== Task directions ==
Your copy starts at the line containing "This screenshot has height=784, width=1542." and ends at the last line below. Copy exactly, without pictures.

[Collected data entries]
-- Opening Marker --
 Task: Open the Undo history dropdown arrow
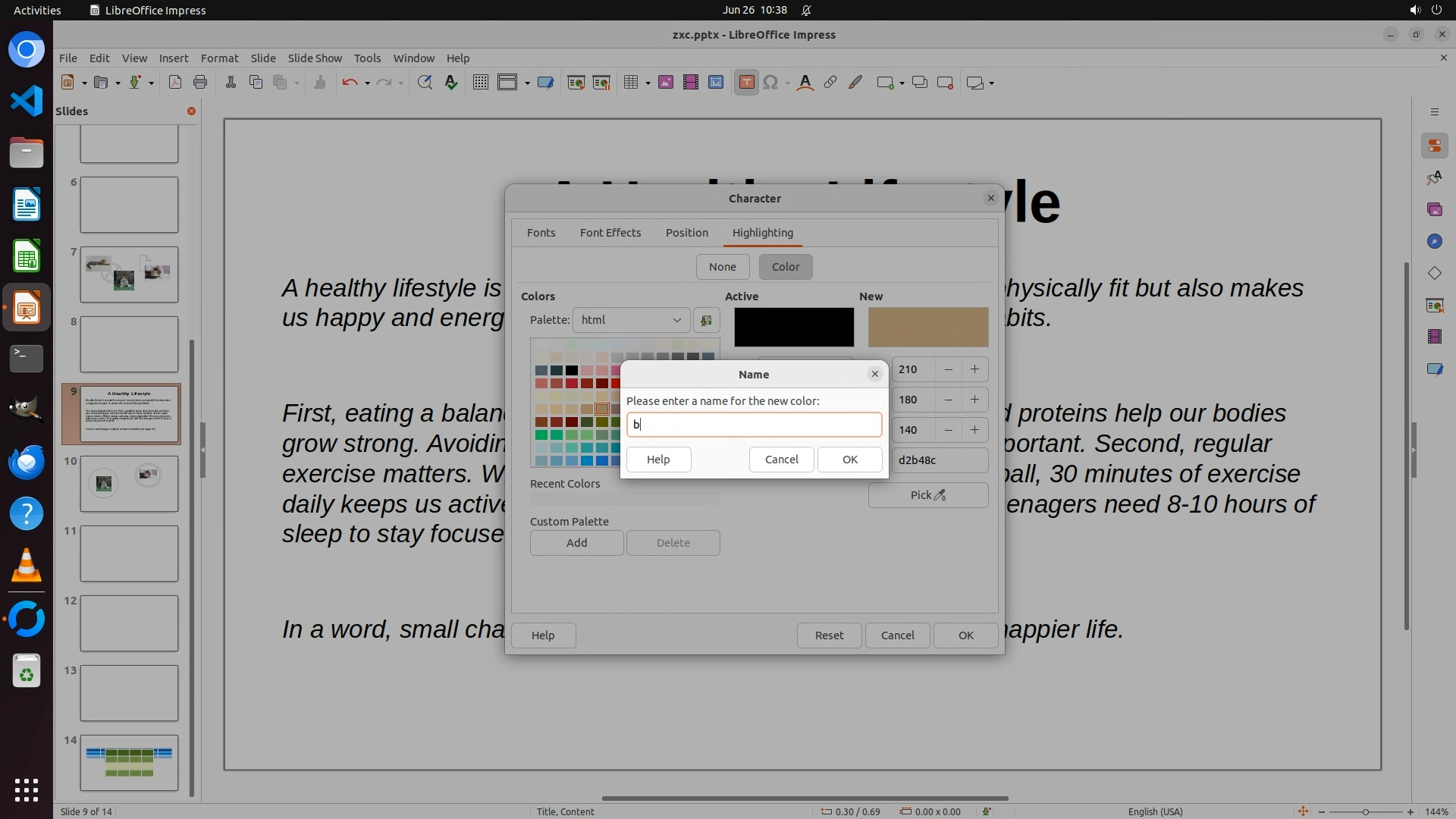point(367,83)
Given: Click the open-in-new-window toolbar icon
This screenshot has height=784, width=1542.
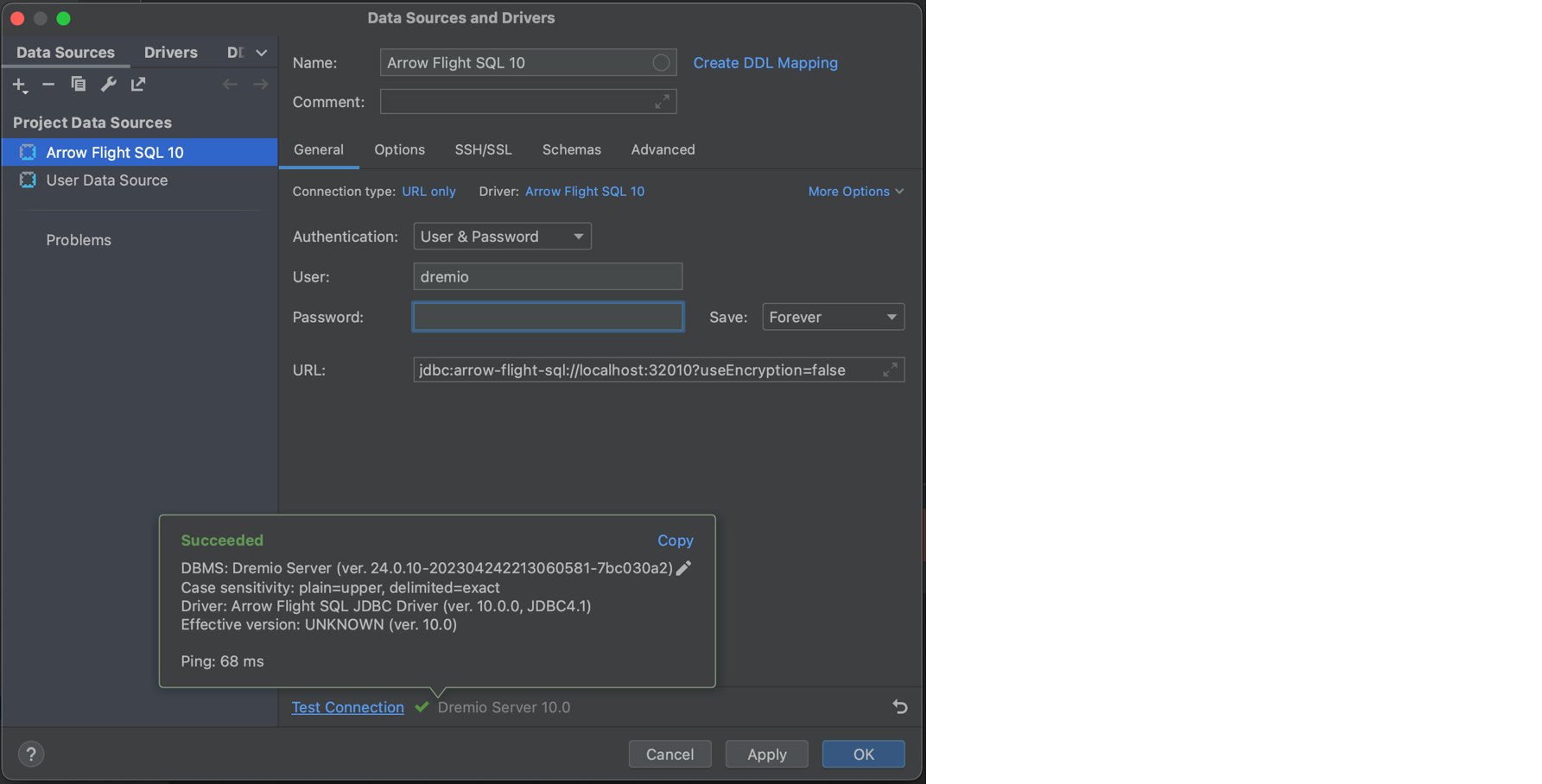Looking at the screenshot, I should click(x=137, y=84).
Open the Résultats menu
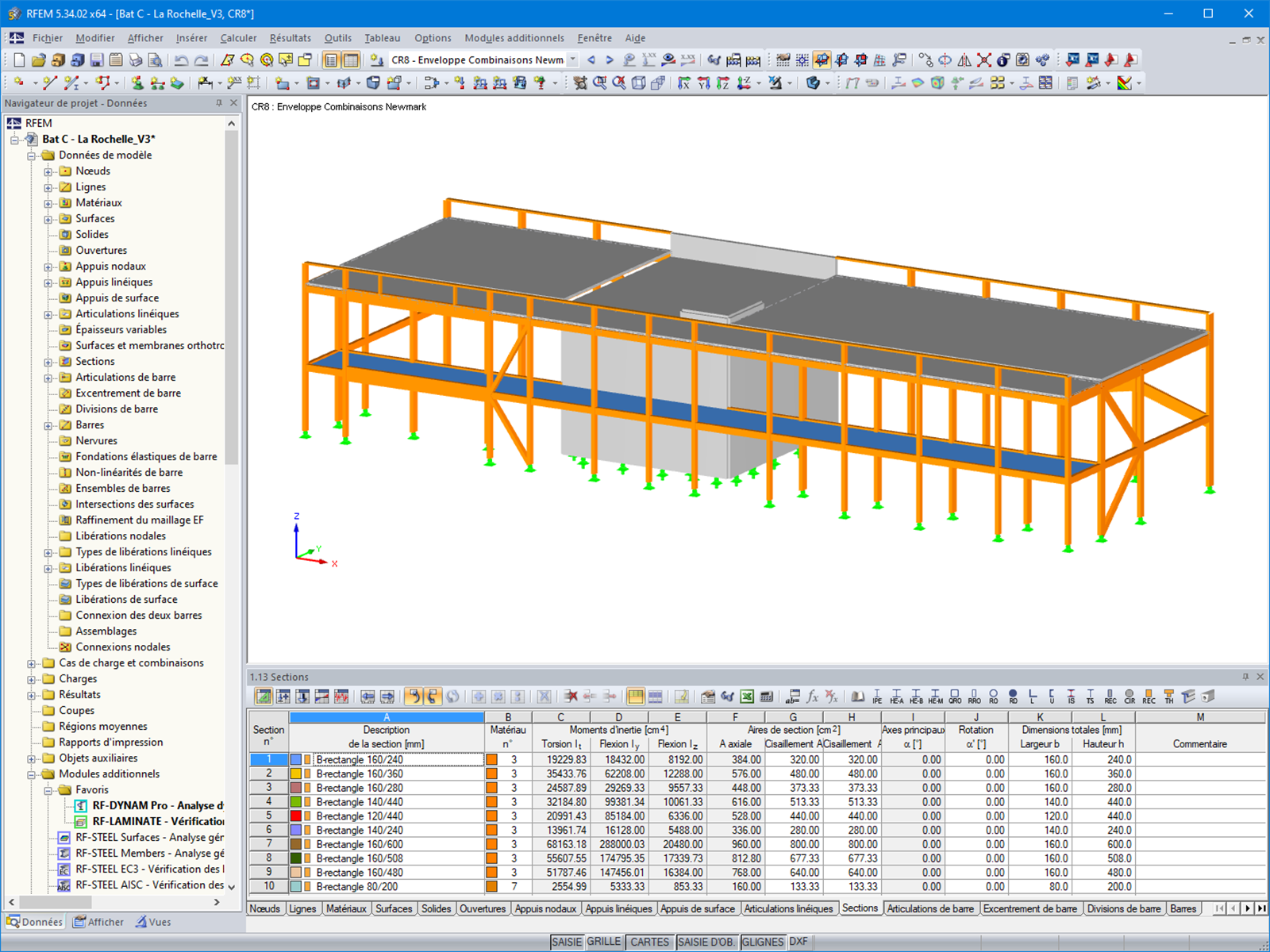The height and width of the screenshot is (952, 1270). (x=290, y=37)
-- Closing Marker --
== Written answer ==
This screenshot has height=784, width=1542.
Looking at the screenshot, I should click(x=137, y=84).
Open the Résultats menu
The height and width of the screenshot is (952, 1270). (x=290, y=37)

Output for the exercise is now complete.